И внезапно Харрингтон вновь оказался в том прокуренном, полутемном кабинете, где давным-давно заключил сделку с безличным незнакомцем – только тот больше не был безличным. Харрингтон узнал окружавший этого человека ореол – потрясающее ощущение сильной личности, беспокоящее, непристойное чувство своеобразной психологической дурноты.
– Неужто Харрингтон?! – воскликнул безличный человек, ныне обретший свое лицо. – Как чудесно, что вы забежали на огонек! Просто невероятно, что мы…
– Да вот уж, – ответил Харрингтон, почти не осознавая, что говорит. Он ответил автоматически, чисто рефлекторно, как вскидывают руки, чтобы защититься от удара; сработал примитивный и незамысловатый оборонный механизм.

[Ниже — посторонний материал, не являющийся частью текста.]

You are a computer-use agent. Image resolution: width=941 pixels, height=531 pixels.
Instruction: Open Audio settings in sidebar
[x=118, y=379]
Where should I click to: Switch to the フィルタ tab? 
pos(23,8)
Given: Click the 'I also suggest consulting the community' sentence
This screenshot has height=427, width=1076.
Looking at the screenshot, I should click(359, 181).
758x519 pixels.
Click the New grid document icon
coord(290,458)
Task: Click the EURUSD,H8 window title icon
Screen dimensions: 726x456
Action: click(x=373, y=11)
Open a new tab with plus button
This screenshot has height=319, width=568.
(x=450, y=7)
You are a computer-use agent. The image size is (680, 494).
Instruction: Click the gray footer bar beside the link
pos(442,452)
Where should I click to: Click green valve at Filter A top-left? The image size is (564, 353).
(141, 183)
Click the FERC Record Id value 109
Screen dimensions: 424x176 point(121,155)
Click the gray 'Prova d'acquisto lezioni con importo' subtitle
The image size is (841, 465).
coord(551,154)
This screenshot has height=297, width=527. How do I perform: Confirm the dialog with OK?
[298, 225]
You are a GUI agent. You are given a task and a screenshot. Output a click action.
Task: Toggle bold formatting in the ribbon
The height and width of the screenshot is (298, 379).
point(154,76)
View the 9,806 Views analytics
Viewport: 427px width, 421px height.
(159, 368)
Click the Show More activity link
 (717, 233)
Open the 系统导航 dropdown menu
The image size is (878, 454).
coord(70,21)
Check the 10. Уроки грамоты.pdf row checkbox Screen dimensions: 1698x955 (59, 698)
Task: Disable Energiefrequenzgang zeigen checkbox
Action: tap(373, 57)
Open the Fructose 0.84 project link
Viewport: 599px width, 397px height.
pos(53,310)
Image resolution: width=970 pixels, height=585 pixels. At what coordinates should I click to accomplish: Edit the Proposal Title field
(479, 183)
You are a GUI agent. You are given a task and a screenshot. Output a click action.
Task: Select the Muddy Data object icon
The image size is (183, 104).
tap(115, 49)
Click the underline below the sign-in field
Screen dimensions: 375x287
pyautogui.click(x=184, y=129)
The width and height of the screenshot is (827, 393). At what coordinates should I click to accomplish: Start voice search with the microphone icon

Мэдисон вскочил и пошел вокруг стола, чтобы поприветствовать его, и если бы Харрингтон повернулся и убежал, то успел бы скрыться. Но бежать он не мог: он был потрясен и скован и не мог сделать ни одного движения, за исключением жестов сдержанной вежливости, которые впечатывали в него на протяжении всех этих тридцати лет поддельной жизни аристократа.
Он чувствовал, как его лицо превратилось в застывшую, непроницаемую маску вежливой доброжелательности, и ощутил благодарность за это, потому что понял: теперь его лицо ни в коем случае не выдаст, что он узнал этого человека.